Already earlier this week, senior officials from African Union (AU) said screening and surveillance was being enhanced across the continent.

John Nkengasong, the director of African Centre for Diseases Control and Prevention warned that the continent stood at “risk” given its existing links with China at the moment.

“It is very possible that we have cases, but not recognised,” Nkengasong told reporters at the African Union (AU) headquarters in Addis Ababa.

Airports across the continent have increased screening for passengers, even as carriers announced flight cancellations. Kenya Airways halted flights to Guangzhou, backtracking on earlier statements that it would continue to monitor the situation. Ethiopian Airlines has also suspended its flights.

Some African countries were considering evacuating their citizens from the Chinese province – although only Morocco said it would actually evacuate 100 nationals. An estimated 4,600 African students are residing in Hubei Province, ground zero for the rapidly spreading virus.

As the virus struck just before the Chinese Lunar New Year, some students had already travelled back home to Africa before Wuhan and the Hubei region were placed under lockdown. But a large number of students still remain trapped in Hubei.

However so far, no cases have been reported among the returning students. Kenya’s Health Cabinet Secretary, Cecily Kariuki, Ministry of Health confirmed that a student who had been quarantined at Kenyatta National Hospital in Nairobi after returning to Kenya from Wuhan on 28 January was virus-free. Zweli Mkhize, South Africa’s Minister for Health said the country had screened 55 frequent travelers to China at points of entry, all who were found to be virus-free.

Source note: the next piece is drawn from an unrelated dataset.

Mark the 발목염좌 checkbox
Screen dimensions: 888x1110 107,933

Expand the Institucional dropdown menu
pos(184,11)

“We have remained vigilant on the development regarding the movement and behaviour of the viral infection across the world and we continue to engage with the international academic fraternity to better understand how the virus behaves,” Mkhize told News24.

However, with the climbing reports of confirmed cases, models suggesting tens of thousands more in China, and reports of asymptomatic carriers able to infect others within days, the chances of any country remaining virus-free for much longer were rapidly diminishing.

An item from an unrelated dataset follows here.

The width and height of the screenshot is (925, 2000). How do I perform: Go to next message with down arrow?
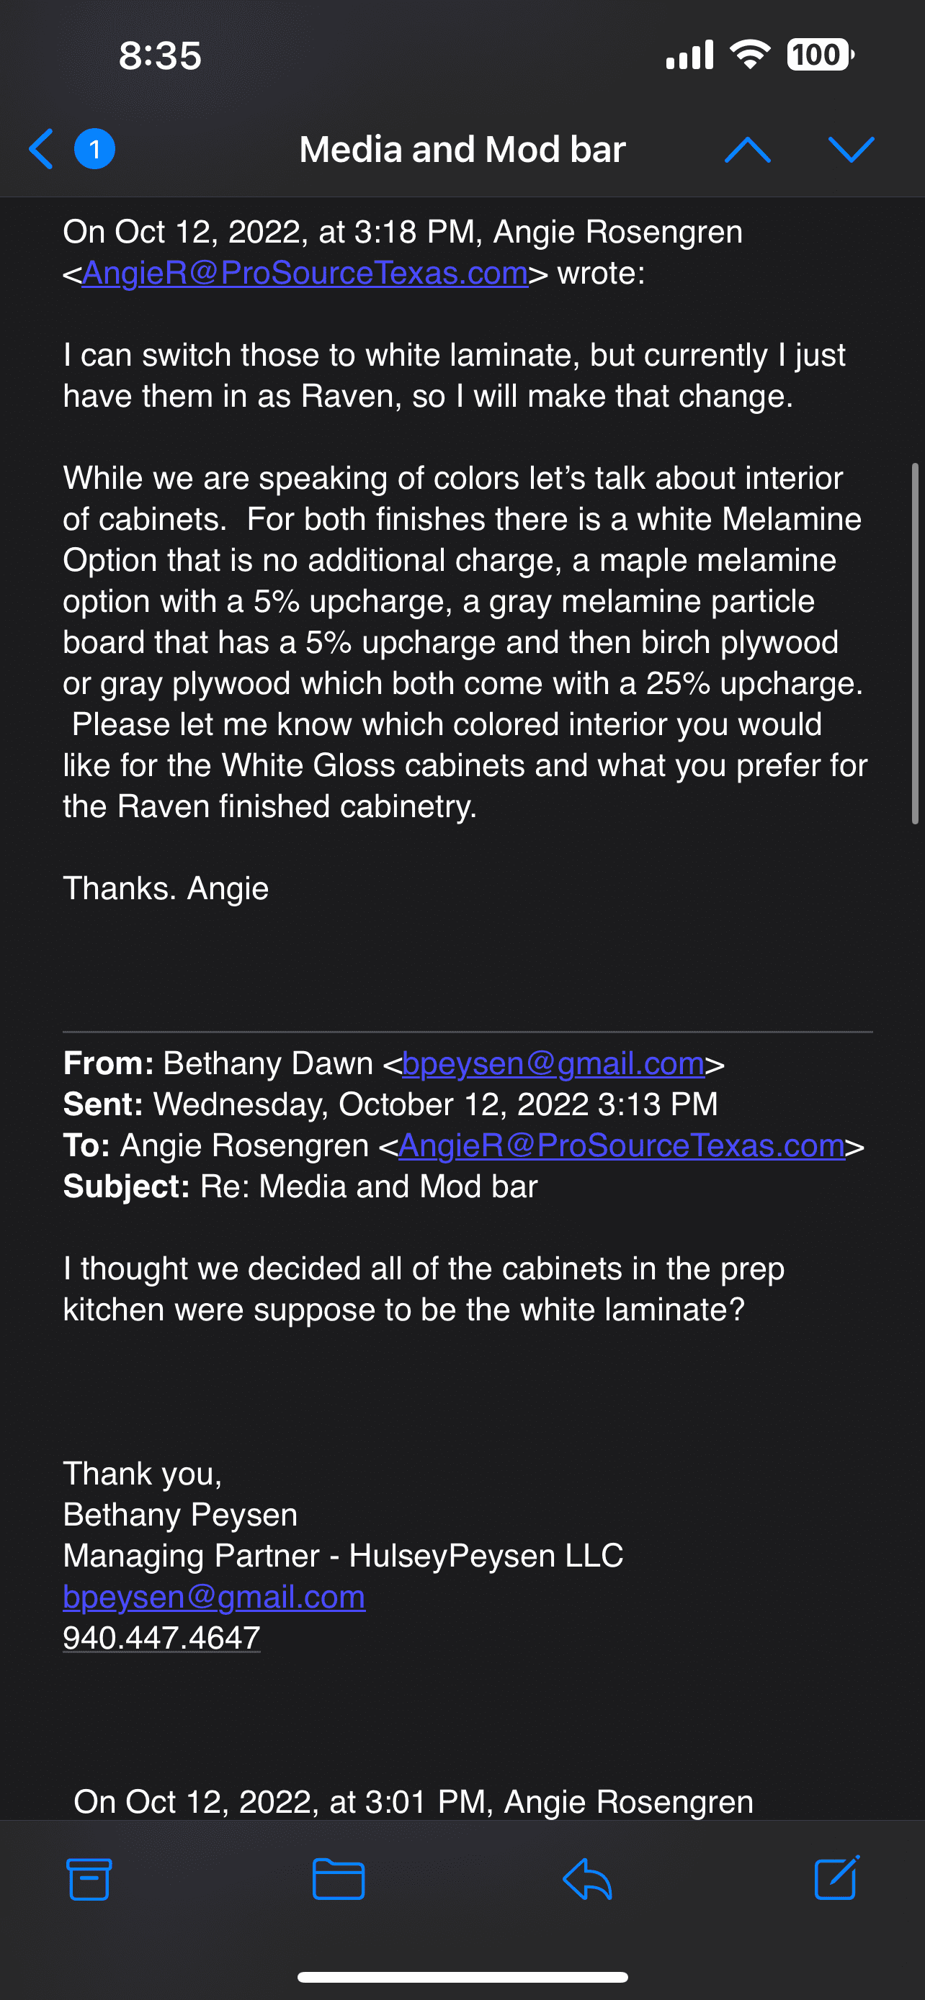pos(851,149)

“Trying to control transmission of a virus like this, an influenza-like virus, is virtually impossible. So you can try to keep it out or minimize its arrival into your area into a very limited degree, but generally it’s going to make its way,” Osterholm told Health Policy Watch.

“In terms of what actions countries and governments can take right now, it’s really preparing their health systems as much as they can. And one of the things to prepare in fact is protection for their healthcare workers.”

Further Actions To Speed Vaccine Trials Announced

Meanwhile, as public health experts looked towards a new vaccine as a potential solution, the Oslo-based Coalition for Epidemic Preparedness (CEPI), announced its fifth collaboration in just a few weeks – to accelerate development of a vaccine against the new coronavirus.

CEPI said that it had signed a collaboration with CureVac AG, a biopharmaceutical company pioneering the field of mRNA-based drugs, aims to “safely advance vaccine candidates into clinical testing as quickly as possible, and would include US $8.3 million from CEPI to fund accelerated vaccine development, manufacturing and clinical tests,” according to a press release.

Rendering of the novel coronavirus, 2019-nCoV, created by the US CDC.

The coronavirus is made up of a single RNA chain enclosed in a spiky, spherical envelope.

Yesterday CEPI also launched a new call for proposals to rapidly develop and manufacture already proven vaccine technology that can be used against the new coronavirus. The call is rolling and open for two weeks.

CEPI also has three other collaborations underway with the Pharma company Inovio, The University of Queensland (Australia) as well as a third partnership involving Moderna, Inc. and the US National Institute of Allergy and Infectious diseases.